Gradually build up a Dataframe

I’m gradually building up a dataframe from pandas dataframes. Initially I just concatted these together with dask, but this unfortunately doesn’t work as expected. I’m trying to prevent all the data to sit in the client process. Which it still does after calling concat, due to the lazy nature. Calling persist every concat will move the data into the dask cluster, but also duplicates the data on every call.

Some toy code to explain the issue, imagine the data constructed in the beginning is external and will change each “iteration”

Initialize cluster, build some data to use for this example

import pandas as pd
import dask.dataframe as dd
from dask.distributed import Client
from dask.dataframe.multi import concat

c=Client()

import uuid
data = []
for i in range(0, 1024*1024):
    data.append({'a': i, 'b': uuid.uuid4().hex, 'c': "some column", "other": 123235345, "data": 0.1123132123, "long": "wide", "some": "more data"})

I tried a few variants:

No persist, all data will just reside on the client

for j in range(32):
    pdf = pd.DataFrame(data)
    pdf = pdf.set_index('a')
    ddf = dd.from_pandas(pdf, npartitions=1)
    if df is None:
        df = ddf
    else:
        df = concat([df, ddf])

Persist in the end, this will move the data into workers. However, it defeats the point as this still means the client has to have enough memory to keep all data in memory. About 2.3 GB stored on the cluster after the persist call.

for j in range(32):
    pdf = pd.DataFrame(data)
    pdf = pdf.set_index('a')
    ddf = dd.from_pandas(pdf, npartitions=1)
    if df is None:
        df = ddf
    else:
        df = concat([df, ddf])
df.persist()

Persist every time. This doesn’t work, as it will duplicate data massively. In the end 7+GB stored on the cluster.

for j in range(32):
    pdf = pd.DataFrame(data)
    pdf = pdf.set_index('a')
    ddf = dd.from_pandas(pdf, npartitions=1)
    if df is None:
        df = ddf
    else:
        df = concat([df, ddf]).persist()

Persist every time. This doesn’t work, as it will duplicate data massively. In the end 7+GB stored on the cluster.

for j in range(32):
    pdf = pd.DataFrame(data)
    pdf = pdf.set_index('a')
    ddf = dd.from_pandas(pdf, npartitions=1)
    if df is None:
        df = ddf
    else:
        df = concat([df, ddf]).persist()

I tried a method I found on stackoverflow, but it doesn’t seem to work. Call the following method on the version of the dataframe before concatting.
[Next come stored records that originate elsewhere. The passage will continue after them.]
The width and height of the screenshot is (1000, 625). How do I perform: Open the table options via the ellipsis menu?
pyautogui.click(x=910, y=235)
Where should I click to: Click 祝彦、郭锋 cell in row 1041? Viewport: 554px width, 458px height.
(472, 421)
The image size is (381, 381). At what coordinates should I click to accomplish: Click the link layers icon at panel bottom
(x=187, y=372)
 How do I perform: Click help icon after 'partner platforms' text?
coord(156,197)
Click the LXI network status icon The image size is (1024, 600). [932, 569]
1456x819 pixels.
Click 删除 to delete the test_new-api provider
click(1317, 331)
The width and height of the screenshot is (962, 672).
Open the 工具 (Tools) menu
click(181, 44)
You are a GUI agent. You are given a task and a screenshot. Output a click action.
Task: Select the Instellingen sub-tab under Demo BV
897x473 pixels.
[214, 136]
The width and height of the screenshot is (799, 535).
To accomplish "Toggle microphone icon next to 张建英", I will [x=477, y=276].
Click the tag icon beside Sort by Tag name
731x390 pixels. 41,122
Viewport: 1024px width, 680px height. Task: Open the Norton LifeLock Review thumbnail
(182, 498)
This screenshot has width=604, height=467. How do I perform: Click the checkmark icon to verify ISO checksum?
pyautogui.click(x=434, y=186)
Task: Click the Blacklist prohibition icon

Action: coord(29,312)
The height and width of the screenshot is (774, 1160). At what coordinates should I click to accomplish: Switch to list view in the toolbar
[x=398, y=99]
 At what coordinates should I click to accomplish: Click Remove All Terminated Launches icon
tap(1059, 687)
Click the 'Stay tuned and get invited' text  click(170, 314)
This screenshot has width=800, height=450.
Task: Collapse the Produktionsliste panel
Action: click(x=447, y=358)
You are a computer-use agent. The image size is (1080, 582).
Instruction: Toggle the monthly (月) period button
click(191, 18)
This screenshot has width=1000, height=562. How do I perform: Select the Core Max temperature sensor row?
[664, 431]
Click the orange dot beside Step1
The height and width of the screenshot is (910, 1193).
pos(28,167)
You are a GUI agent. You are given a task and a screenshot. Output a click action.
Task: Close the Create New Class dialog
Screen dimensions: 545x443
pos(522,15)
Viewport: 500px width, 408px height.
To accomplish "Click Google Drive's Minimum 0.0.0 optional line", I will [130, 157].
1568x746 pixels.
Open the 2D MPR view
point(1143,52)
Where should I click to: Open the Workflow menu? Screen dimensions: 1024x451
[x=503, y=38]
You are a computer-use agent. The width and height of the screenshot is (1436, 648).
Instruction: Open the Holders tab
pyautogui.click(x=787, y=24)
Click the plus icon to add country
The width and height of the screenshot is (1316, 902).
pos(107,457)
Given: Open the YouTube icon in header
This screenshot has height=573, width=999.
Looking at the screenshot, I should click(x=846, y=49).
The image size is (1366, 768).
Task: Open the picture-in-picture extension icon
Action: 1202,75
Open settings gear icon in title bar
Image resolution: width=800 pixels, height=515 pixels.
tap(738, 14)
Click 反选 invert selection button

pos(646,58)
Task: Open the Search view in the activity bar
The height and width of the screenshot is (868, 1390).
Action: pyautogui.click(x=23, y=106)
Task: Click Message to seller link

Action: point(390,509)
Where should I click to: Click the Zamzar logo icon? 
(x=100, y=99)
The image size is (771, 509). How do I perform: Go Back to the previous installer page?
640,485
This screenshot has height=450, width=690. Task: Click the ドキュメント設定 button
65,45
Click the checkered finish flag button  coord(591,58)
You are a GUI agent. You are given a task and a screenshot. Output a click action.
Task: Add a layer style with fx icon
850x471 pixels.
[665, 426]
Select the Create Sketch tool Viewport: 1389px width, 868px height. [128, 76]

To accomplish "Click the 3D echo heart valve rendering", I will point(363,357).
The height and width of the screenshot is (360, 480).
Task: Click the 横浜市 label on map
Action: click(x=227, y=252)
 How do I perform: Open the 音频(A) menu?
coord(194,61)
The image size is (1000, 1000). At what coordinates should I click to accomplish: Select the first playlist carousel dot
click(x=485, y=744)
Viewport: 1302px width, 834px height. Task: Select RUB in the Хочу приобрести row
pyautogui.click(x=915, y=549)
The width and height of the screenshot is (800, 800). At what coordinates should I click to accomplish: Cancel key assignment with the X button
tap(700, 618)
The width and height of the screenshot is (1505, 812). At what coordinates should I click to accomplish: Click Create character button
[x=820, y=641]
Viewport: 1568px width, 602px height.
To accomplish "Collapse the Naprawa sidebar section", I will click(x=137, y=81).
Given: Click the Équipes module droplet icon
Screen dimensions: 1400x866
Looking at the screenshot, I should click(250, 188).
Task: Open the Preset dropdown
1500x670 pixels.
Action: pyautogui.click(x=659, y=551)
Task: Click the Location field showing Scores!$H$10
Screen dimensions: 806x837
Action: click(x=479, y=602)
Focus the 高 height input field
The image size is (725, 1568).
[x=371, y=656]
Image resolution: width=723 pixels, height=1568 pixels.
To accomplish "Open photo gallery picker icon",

from distributed.client import futures_of

def release(collection):
    for future in futures_of(collection):
        future.release()

I might have it working now (by calling persist on each from_pandas dataframe)

@paultjuh Apologies for the delay in response!

I’m gradually building up a dataframe from pandas dataframes.

I’m curious about why you would need to do this?

Persist in the end, this will move the data into workers.

Indeed, persist triggers execution, which is why your data is being sent to the works.

Looking at your code, specifically the for loop where you read data and conct – this is usually not a good practice while using Dask. In Dask, we try to read data within tasks, so that we can read it in parallel. Two options you can try:

  • Using the new from_map function
  • Using pandas operations with Dask’s delayed API

Something like:

import uuid
import pandas as pd
import dask.dataframe as dd
from dask.distributed import Client

client = Client()

data = []
for i in range(0, 32*32):
    data.append({'a': i, 'b': uuid.uuid4().hex, 'c': "some column", "other": 123235345, "data": 0.1123132123, "long": "wide", "some": "more data"})
data_list = [data, data] # dupilcating data just for demonstration

def my_func(x):
    pdf = pd.DataFrame(data)
    pdf = pdf.set_index('a')
    return pdf

ddf = dd.from_map(my_func, data_list)

ddf.visualize()

download-13

A general note while using both of the above options, Dask will be most helpful if you can build each partition of your Dask DataFrame using the task/function independently.